__TASK INSTRUCTIONS__.
The required output is the lines below from the line containing "260x284 pixels." to the line containing "This screenshot has height=431, width=1011.", inclusive, retyped exactly. No other lines belong in it.

** EXTRACTED INFORMATION follows **

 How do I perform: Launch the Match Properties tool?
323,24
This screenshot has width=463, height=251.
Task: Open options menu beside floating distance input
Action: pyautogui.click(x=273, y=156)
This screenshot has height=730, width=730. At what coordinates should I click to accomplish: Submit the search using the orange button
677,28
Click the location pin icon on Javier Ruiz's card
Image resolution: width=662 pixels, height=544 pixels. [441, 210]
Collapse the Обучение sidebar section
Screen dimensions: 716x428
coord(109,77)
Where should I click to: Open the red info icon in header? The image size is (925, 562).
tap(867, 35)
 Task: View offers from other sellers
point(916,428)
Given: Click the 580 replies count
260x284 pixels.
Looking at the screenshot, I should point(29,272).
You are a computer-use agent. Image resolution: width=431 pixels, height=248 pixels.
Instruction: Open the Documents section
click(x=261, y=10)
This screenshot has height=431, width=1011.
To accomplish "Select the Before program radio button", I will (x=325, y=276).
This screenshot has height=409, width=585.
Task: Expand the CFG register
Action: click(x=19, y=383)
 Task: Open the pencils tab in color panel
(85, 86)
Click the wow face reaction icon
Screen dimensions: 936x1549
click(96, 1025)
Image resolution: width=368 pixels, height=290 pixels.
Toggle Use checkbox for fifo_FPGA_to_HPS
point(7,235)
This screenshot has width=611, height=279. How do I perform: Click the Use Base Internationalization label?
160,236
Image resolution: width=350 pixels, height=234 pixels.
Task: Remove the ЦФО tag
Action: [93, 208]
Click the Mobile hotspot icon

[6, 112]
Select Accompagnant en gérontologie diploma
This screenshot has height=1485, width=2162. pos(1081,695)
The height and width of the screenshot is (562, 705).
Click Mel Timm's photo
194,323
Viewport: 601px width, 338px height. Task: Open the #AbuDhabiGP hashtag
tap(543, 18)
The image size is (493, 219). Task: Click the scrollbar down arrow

** End of EXTRACTED INFORMATION **

__RESPONSE AREA__.
260x284 pixels.
Looking at the screenshot, I should point(29,272).
You are a computer-use agent. Image resolution: width=431 pixels, height=248 pixels.
Instruction: Open the Documents section
click(x=261, y=10)
This screenshot has height=431, width=1011.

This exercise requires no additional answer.